→ **ENTRIES PROVIDED**:
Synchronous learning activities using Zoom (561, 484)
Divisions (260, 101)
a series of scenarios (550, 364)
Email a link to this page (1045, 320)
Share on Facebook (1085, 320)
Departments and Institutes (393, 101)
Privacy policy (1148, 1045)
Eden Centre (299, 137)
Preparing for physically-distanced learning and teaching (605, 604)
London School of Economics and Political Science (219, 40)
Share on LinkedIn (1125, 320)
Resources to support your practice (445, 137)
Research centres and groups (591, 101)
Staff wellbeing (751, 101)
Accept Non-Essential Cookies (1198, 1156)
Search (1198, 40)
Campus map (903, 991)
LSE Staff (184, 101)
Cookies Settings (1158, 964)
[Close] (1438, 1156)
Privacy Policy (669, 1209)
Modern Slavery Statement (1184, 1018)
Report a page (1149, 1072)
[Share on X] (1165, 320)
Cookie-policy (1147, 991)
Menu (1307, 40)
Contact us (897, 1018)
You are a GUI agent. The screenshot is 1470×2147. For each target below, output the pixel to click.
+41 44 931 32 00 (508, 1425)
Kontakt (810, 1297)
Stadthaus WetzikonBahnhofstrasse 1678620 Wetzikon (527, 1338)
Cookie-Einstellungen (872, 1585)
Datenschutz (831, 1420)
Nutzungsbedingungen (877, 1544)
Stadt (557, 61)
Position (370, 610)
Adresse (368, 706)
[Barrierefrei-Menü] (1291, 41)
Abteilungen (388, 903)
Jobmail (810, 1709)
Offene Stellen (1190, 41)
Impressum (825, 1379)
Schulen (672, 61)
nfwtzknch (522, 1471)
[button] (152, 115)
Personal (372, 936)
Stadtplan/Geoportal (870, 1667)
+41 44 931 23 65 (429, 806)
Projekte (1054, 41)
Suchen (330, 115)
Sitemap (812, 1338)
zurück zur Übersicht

→ **PROBLEM DETAILS**: Starting from the line that contains "Cookies Settings (1158, 964)", transcribe each line to the end of the records above. Please add nothing.

→ **ANSWER FOR THIS EXERCISE**:
Cookies Settings (1158, 964)
[Close] (1438, 1156)
Privacy Policy (669, 1209)
Modern Slavery Statement (1184, 1018)
Report a page (1149, 1072)
[Share on X] (1165, 320)
Cookie-policy (1147, 991)
Menu (1307, 40)
Contact us (897, 1018)
You are a GUI agent. The screenshot is 1470×2147. For each target below, output the pixel to click.
+41 44 931 32 00 (508, 1425)
Kontakt (810, 1297)
Stadthaus WetzikonBahnhofstrasse 1678620 Wetzikon (527, 1338)
Cookie-Einstellungen (872, 1585)
Datenschutz (831, 1420)
Nutzungsbedingungen (877, 1544)
Stadt (557, 61)
Position (370, 610)
Adresse (368, 706)
[Barrierefrei-Menü] (1291, 41)
Abteilungen (388, 903)
Jobmail (810, 1709)
Offene Stellen (1190, 41)
Impressum (825, 1379)
Schulen (672, 61)
nfwtzknch (522, 1471)
[button] (152, 115)
Personal (372, 936)
Stadtplan/Geoportal (870, 1667)
+41 44 931 23 65 (429, 806)
Projekte (1054, 41)
Suchen (330, 115)
Sitemap (812, 1338)
zurück zur Übersicht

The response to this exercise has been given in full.